DOCUMENT SEGMENT
▼▼▼
Layered laser synthesis, Study of mechanical properties, Computed tomography of materials, Ultimate strength, Complex shape samples
The task of the work consisted in developing the technology for creating critical parts for the aerospace industry. The effect of the shape of the working cross section on the mechanical properties of metal samples obtained by laser layer-by-layer synthesis was studied. In total, three batches of samples were investigated. The first batch was synthesized in the form of standard blades for testing the rupture. In the second batch, the working part of the samples was made with a surface relief-cylindrical notches were made on one of the surfaces of the plate. In the samples of the third batch, thin channels directed along the working part were made (Lurie, et al., 2011). All three types of samples were preliminarily constructed in a three-dimensional modeling system. Then the constructed CAD-models were transferred to the laser sintering system EOSINT M270, in which the samples were grown.
To determine the internal structure of the samples with channels, the method of computed tomography was used. The mechanical properties of the samples in three batches were determined from the tensile tests.
The problem under consideration seems to be relevant, since the method of laser synthesis makes it possible to obtain various parts with complex external geometry and the presence of internal cavities; however, the question of the presence of surface and bulk defects in the synthesized samples is open. It is important to determine how the properties of materials obtained using different synthesis regimes change. It is required to establish the effect of the direction of synthesis, the presence of shallow relief and cavities, stress concentrators in synthesized objects on their mechanical properties (Song, et al., 2015).
The practical application of laser synthesis technology can be very diverse, since the sizes of synthesized objects vary from several millimeters to tens of centimeters. With the help of the laser sintering method, microscopic parts with a complex structure, used in the aerospace industry for microand nanosatellites, and also the creation of a jet nozzle with an integrated cooling system in the form of thin channels can be obtained, it is possible to synthesize the elements of prefabricated structures for aerodynamic testing, blades of turbines and other elements of aerospace design with a complex geometric shape. In connection with the high requirements imposed on the aerospace industry, it is required to develop technological recommendations and a system of tolerances for products obtained by laser sintering. For this, a series of experimental tests is required to determine the physico-mechanical properties and structural features of the synthesized objects. The present study is aimed at evaluating the defectiveness of external and internal surfaces in synthesized samples with different cross-sectional shapes intended for tensile tests.
The process of synthesizing samples by the laser sintering method makes it possible to obtain details of complex shapes, but this technology requires rather complex preparatory work. First of all, an engineer or designer develops a three-dimensional model of the future designs. Further, at the first stage of project preparation, the technologist determines, on the whole, the possibility of subsequent production of the part on the existing equipment, after which he analyzes the product and introduces necessary changes in the design, in coordination with the designer (Afanasyev, et al., 2010a).
▲▲▲
PROVIDED DATA
▼▼▼
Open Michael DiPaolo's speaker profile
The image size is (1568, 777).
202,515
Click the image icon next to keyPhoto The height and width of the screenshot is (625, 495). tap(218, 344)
▲▲▲
Write down the part of the laser synthesis text starting at "To determine the internal" and ending at "et al., 2015).", word for word. The data here comes from a different source than the text above it.

EXPECTED ANSWER
To determine the internal structure of the samples with channels, the method of computed tomography was used. The mechanical properties of the samples in three batches were determined from the tensile tests.
The problem under consideration seems to be relevant, since the method of laser synthesis makes it possible to obtain various parts with complex external geometry and the presence of internal cavities; however, the question of the presence of surface and bulk defects in the synthesized samples is open. It is important to determine how the properties of materials obtained using different synthesis regimes change. It is required to establish the effect of the direction of synthesis, the presence of shallow relief and cavities, stress concentrators in synthesized objects on their mechanical properties (Song, et al., 2015).